Stated problem: Edit the stretch of the data from the line containing "Given: Click the page number input field" through the line containing "(x=349, y=108)" so that "input field" reads "text box", keeping everything else the same. Leave the pictures out of the answer.

Material supplied:
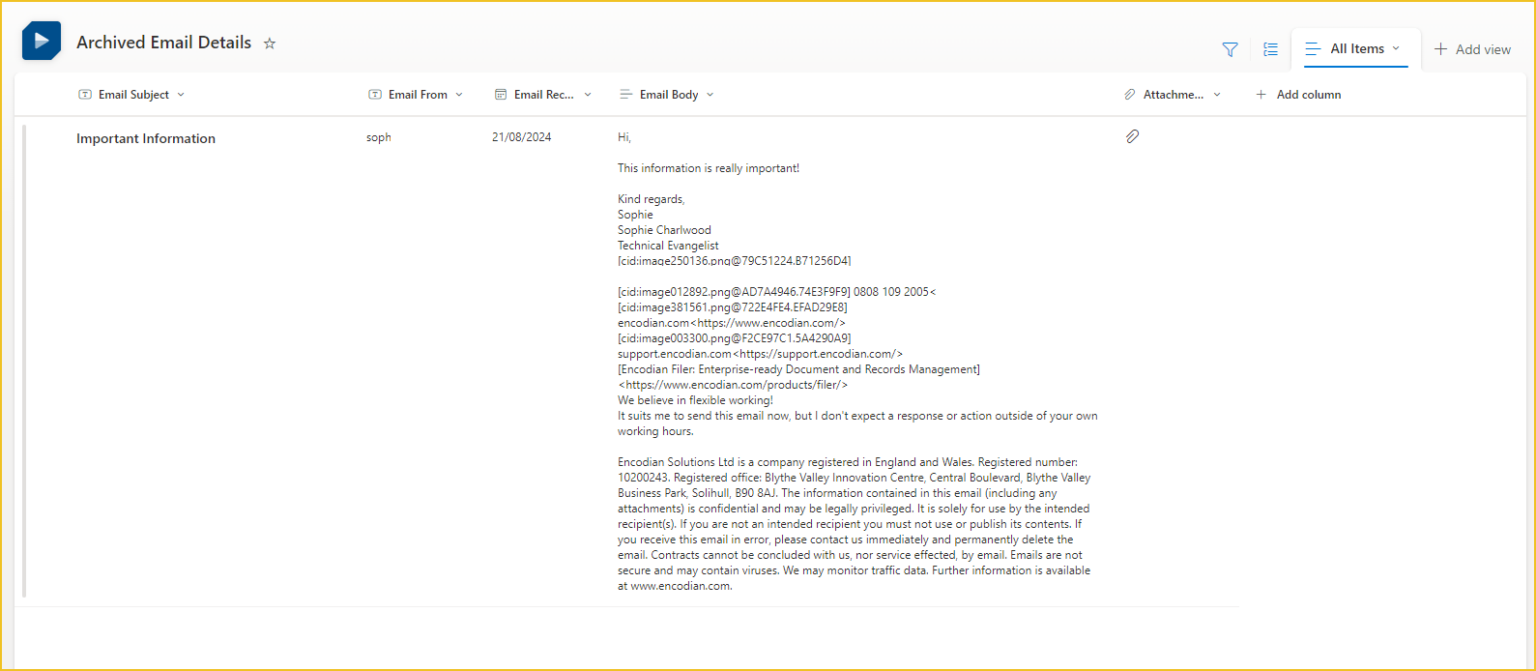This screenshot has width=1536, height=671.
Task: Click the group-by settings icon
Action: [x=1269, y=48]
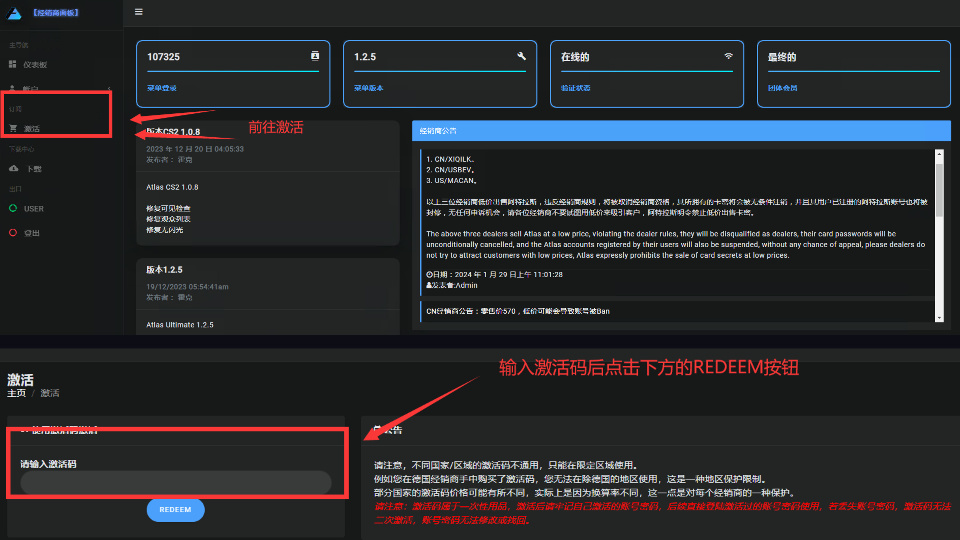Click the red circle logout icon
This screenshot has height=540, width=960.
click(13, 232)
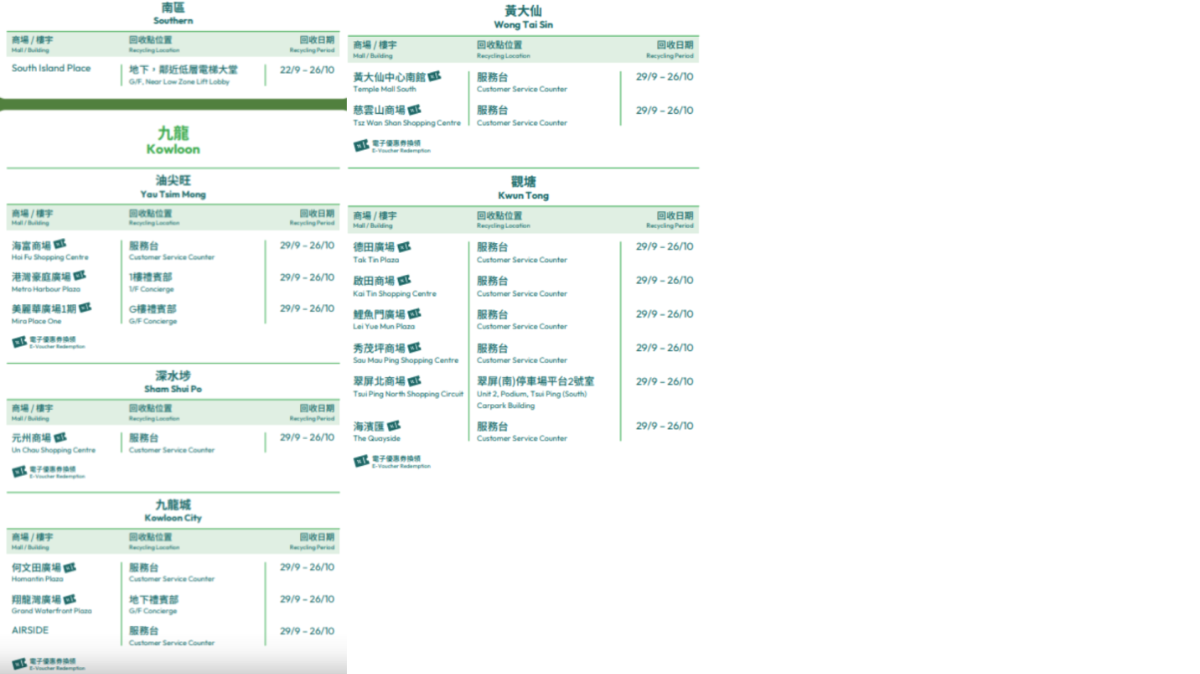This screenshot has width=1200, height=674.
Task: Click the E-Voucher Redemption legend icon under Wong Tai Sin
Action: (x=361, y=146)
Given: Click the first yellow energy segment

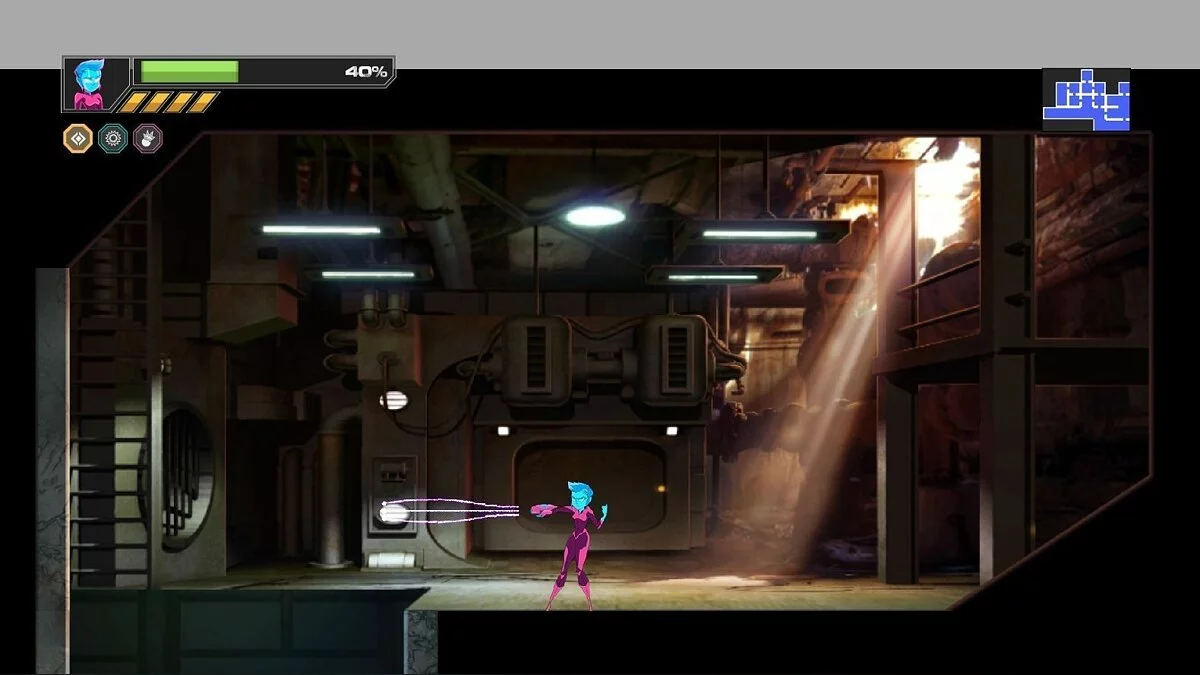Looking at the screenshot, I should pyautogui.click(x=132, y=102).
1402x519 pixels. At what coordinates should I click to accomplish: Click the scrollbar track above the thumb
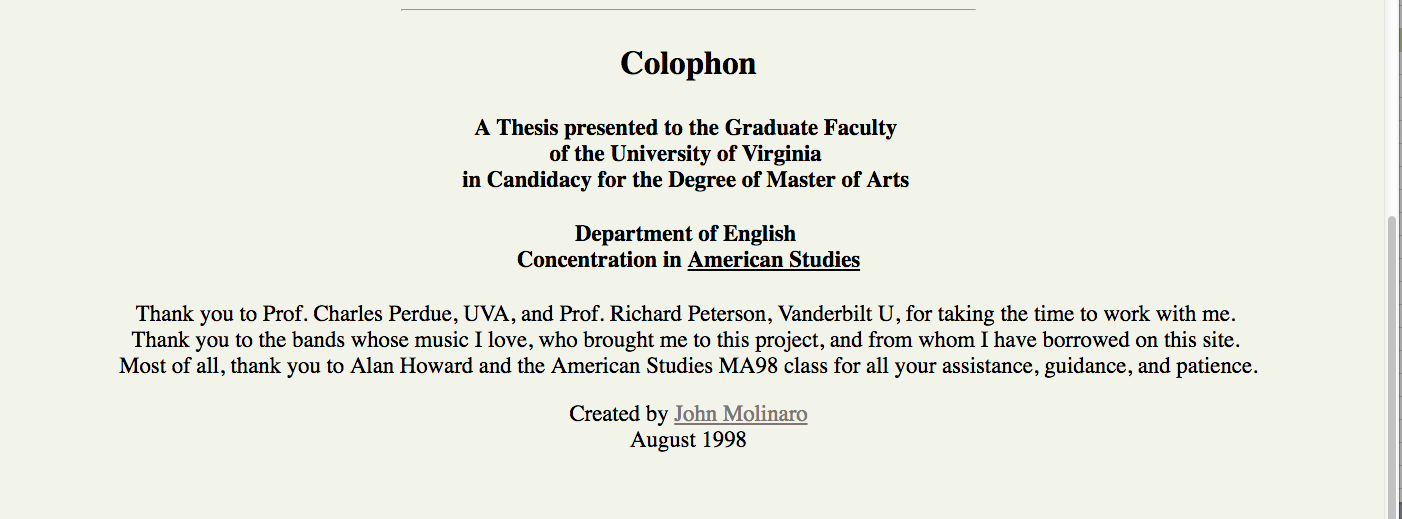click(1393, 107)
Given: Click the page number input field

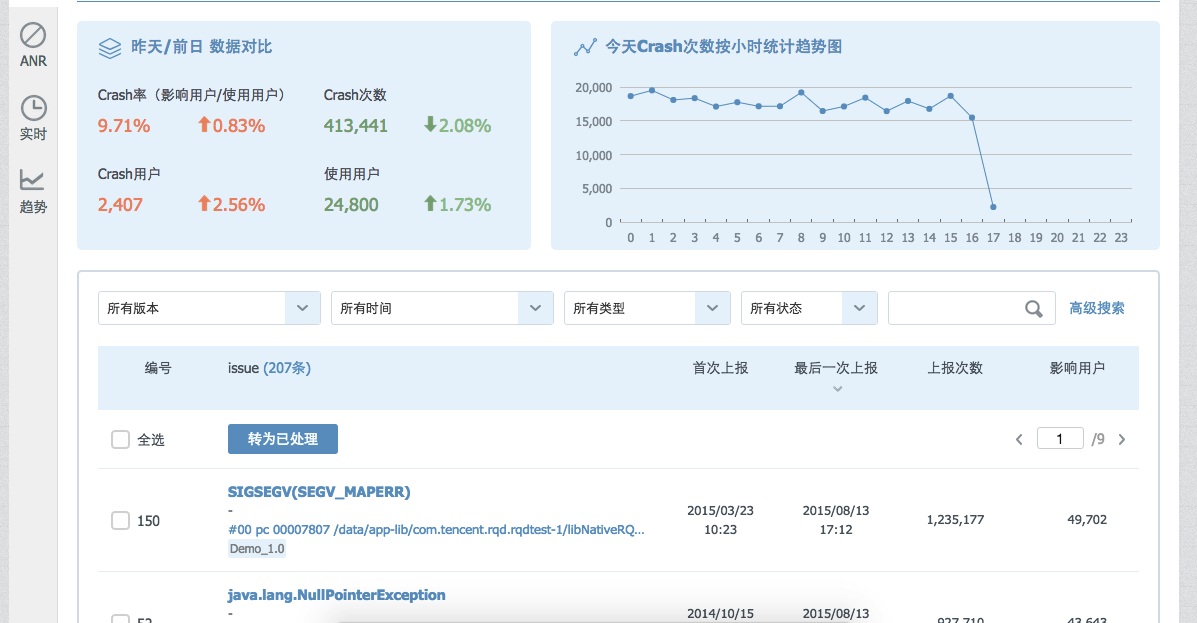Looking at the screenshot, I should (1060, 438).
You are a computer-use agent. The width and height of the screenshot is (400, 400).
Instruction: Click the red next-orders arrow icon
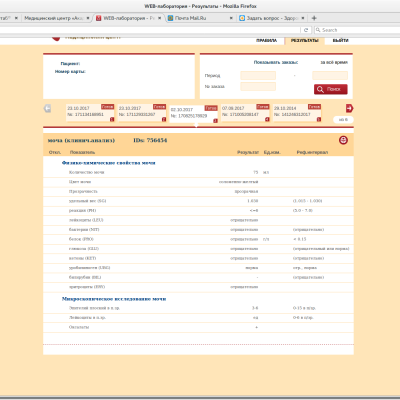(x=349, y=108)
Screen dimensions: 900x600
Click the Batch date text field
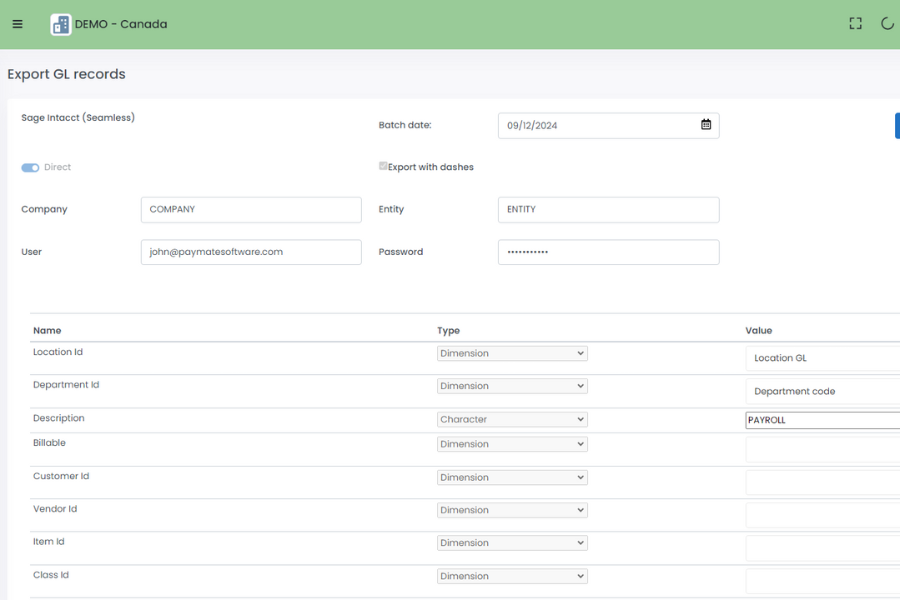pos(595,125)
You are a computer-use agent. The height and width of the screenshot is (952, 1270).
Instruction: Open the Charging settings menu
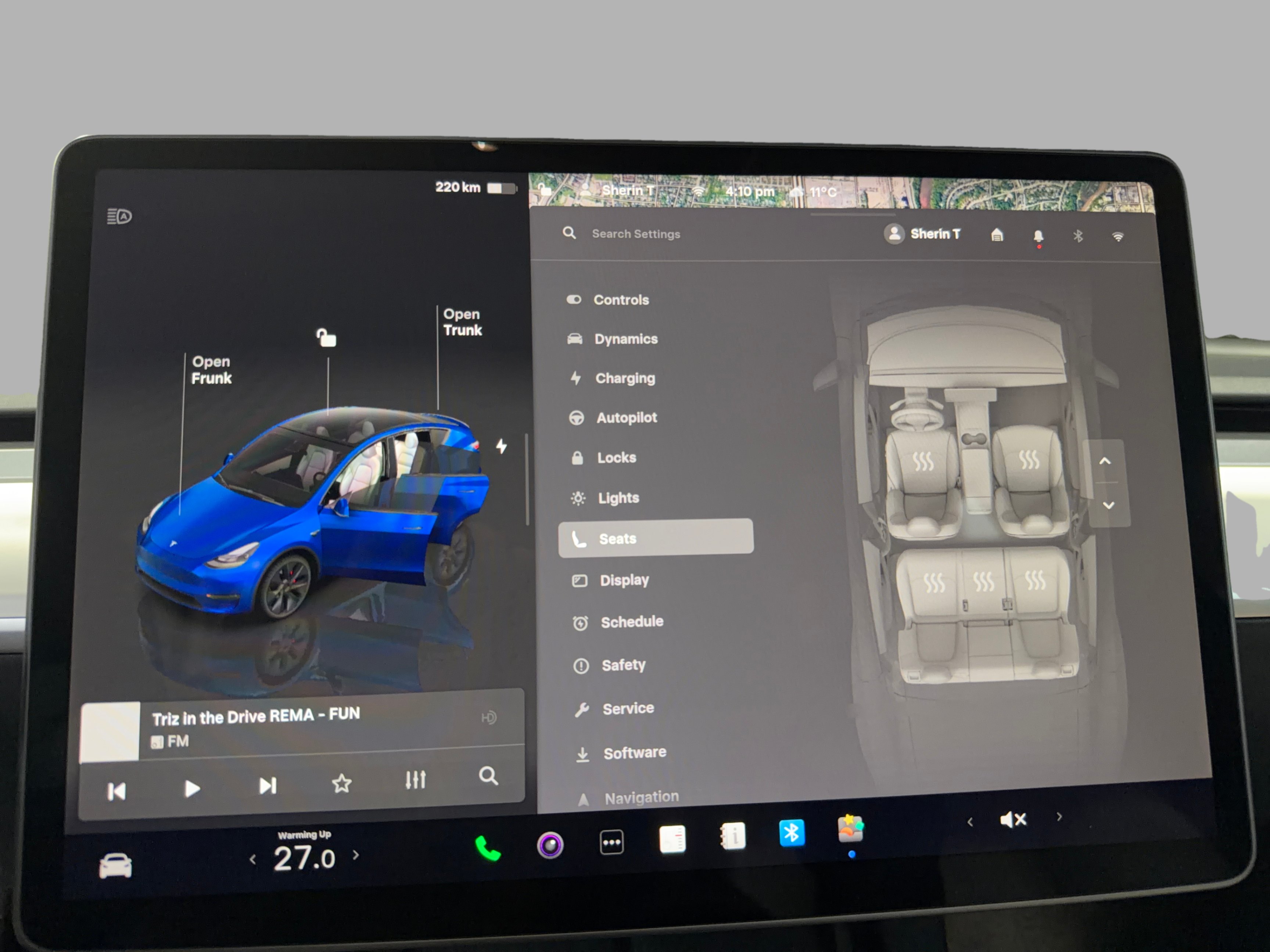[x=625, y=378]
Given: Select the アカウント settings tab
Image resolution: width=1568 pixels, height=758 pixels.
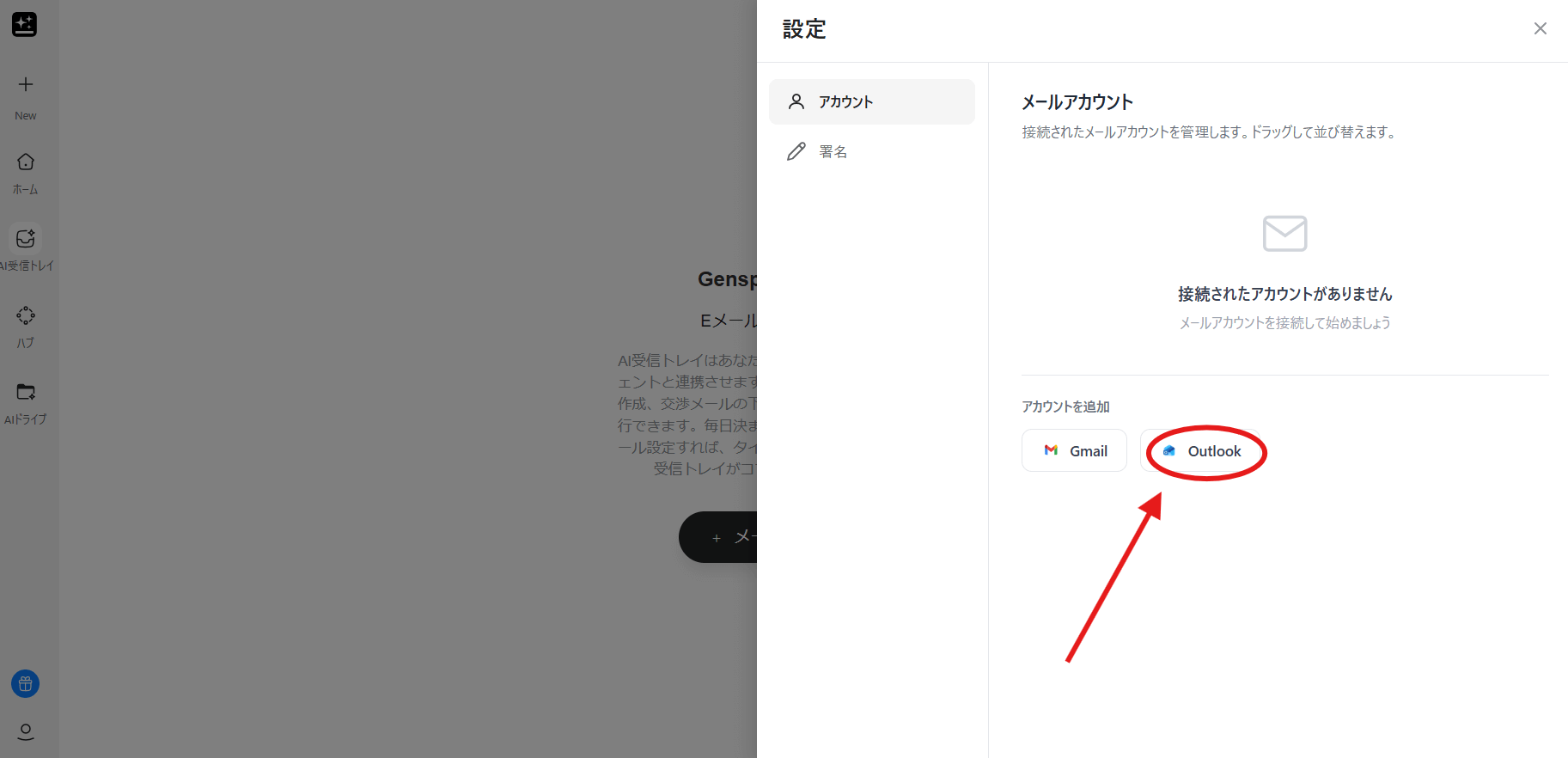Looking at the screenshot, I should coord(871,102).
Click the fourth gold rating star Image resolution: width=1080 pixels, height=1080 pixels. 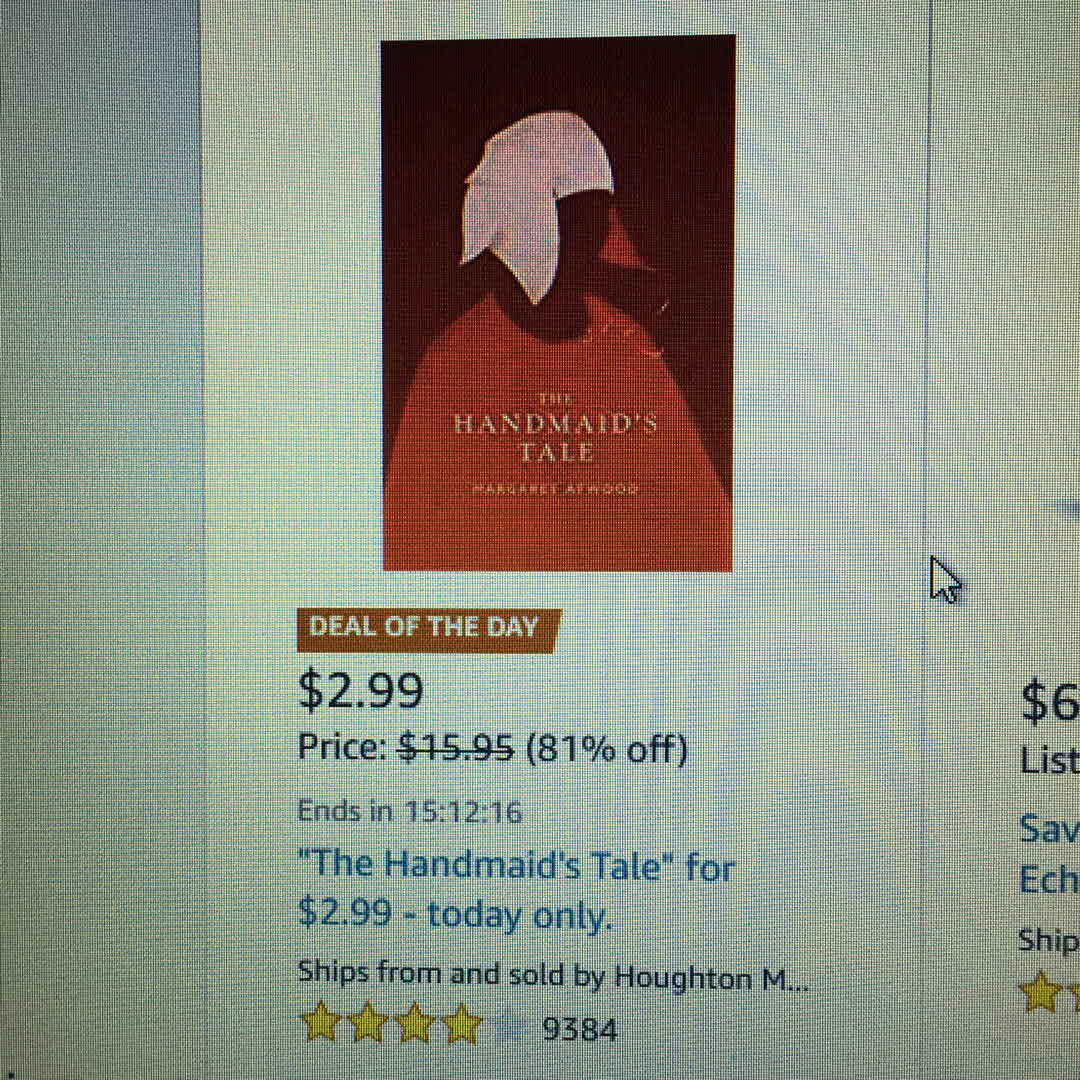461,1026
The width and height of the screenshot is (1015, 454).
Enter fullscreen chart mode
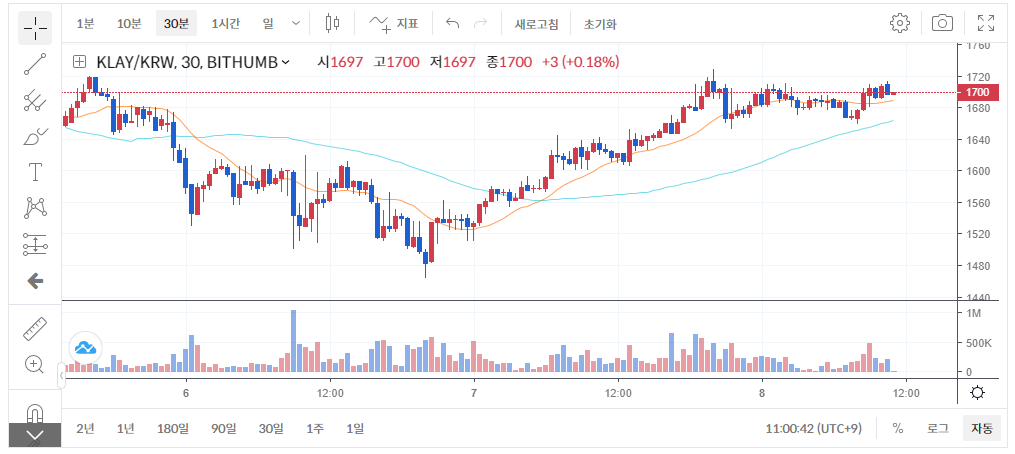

Exercise answer:
Given: Click the page number text box

Looking at the screenshot, I should (1060, 438).
You are a computer-use agent. The width and height of the screenshot is (400, 400).
Instruction: Click the red next-orders arrow icon
(x=349, y=108)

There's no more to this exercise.